A browser-based tool that shows how far you can travel from any point on a map using public transit and walking, at any time of day. The entire routing computation runs inside your browser — no routing server required. Address search uses OpenStreetMap's API.
Live demo: https://transit-time.pages.dev/
Note: this project is mostly vibe coded.
transit-router/src/profile.rsis mostly manually written. All AI changes in this file are thoroughly reviewed.- Other parts of the codebase are mostly written by AI. Only the high level design and architecture are driven by human.
The landing page lists available cities. Click one to load it. The city's transit and street data (up to ~20 MB compressed depending on city size) downloads and loads in the browser; a progress bar shows the download, then a brief indexing phase.
Desktop: Double-click anywhere on the map to set your starting point. A pin appears snapped to the nearest walkable street node.
Mobile: Use the Origin / Dest toggle in the top bar. Tap "Origin", then tap anywhere on the map to set your starting point. The tool automatically switches to "Dest" mode after the origin is set.
Once an origin is set, the map fills with a color-coded isochrone overlay. Green/yellow areas are reachable quickly; the color shifts through orange and red as travel time increases, fading out where nothing is reachable within the time limit.
The overlay also encodes how consistently a location is reachable across the departure window. Locations reachable from every departure within the window use the warm (yellow→red) scale. Locations reachable from only some departures shift toward cool colors — cyan for nearby spots that are only sometimes served, through blue and purple for farther or less reliably served locations. Locations never reachable within the window are not shown.

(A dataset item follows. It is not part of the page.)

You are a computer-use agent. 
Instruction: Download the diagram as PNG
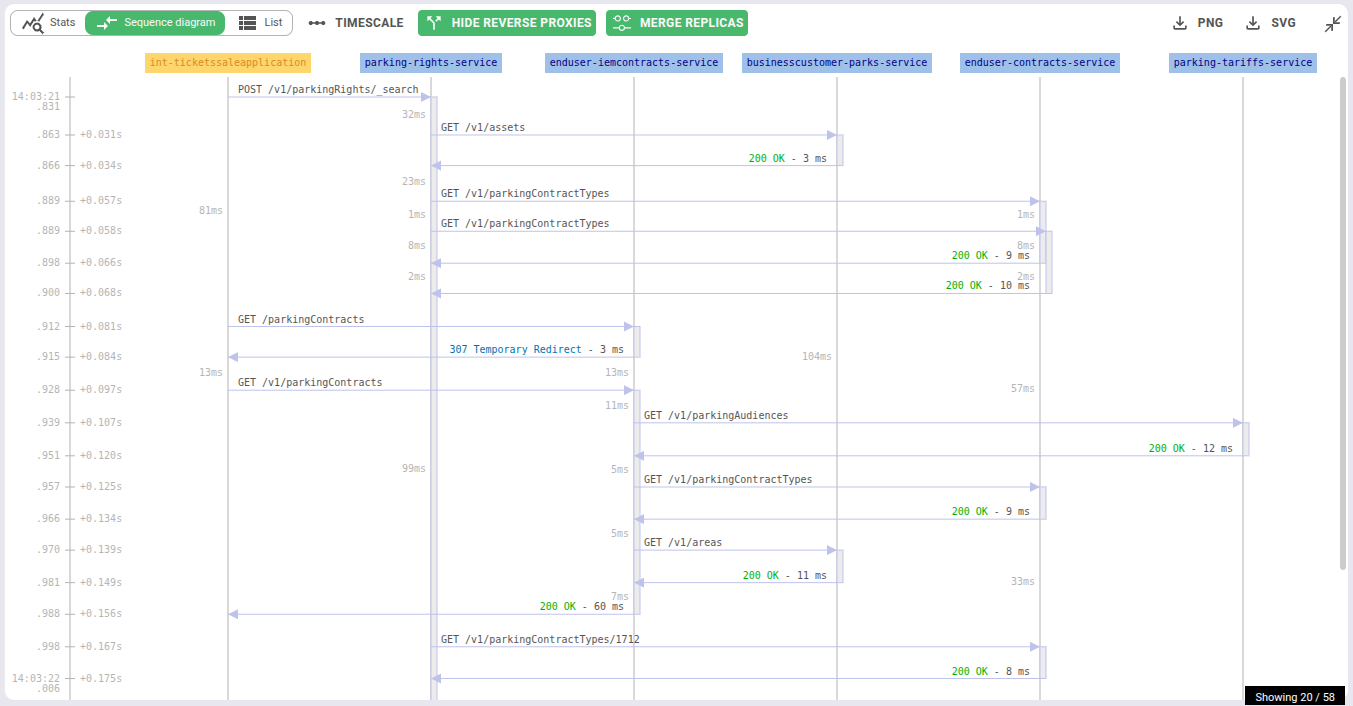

Desktop: Move your cursor over the map. The route from your origin to the point under the cursor is drawn on the map — walk segments as gray dashed lines, transit segments colored by route. A panel appears showing the travel time and the step-by-step itinerary. Single-click to pin a destination so the route stays visible while you adjust controls; click again to unpin.
Mobile: Ensure the toggle is set to Dest, then tap anywhere on the map to pin a destination. A bottom sheet appears showing the travel time summary. Drag the handle or tap the sheet to expand it and see the full itinerary and sawtooth chart. Tap "Clear" in the sheet or tap another location to pin a new destination.
A search bar in the top-left lets you set origin and destination by typed address — two inputs on desktop ("From…" / "To…"), one on mobile that follows the Origin/Dest toggle. Results are restricted to the current city. The bar stays in sync with the current origin and destination: picking a result writes that address, and setting either point by map click reverse-geocodes the snapped location. Changing the origin via search keeps the pinned destination.
All controls re-run the routing query immediately when changed.
Mobile: Access controls by tapping the gear icon in the top bar, which opens a settings sheet.
Date — select any calendar date. The tool activates only the transit schedules valid on that date (weekday, weekend, or holiday service), and shows how many service patterns are active.
Departure window — dual-ended slider from midnight to midnight in 5-minute steps. The router computes travel times across the selected window, smoothing out the "lucky timing" effect of any single departure. Long windows are split internally and evaluated in parallel; the UI shows how many worker threads were used when the query finishes.
Max travel time — caps the search at 10–180 minutes. Locations unreachable within this limit are not shown.
Transfer slack — minimum connection time required when switching between transit vehicles (0–300 seconds, default 60 s). A higher value avoids tight transfers that might be missed in practice.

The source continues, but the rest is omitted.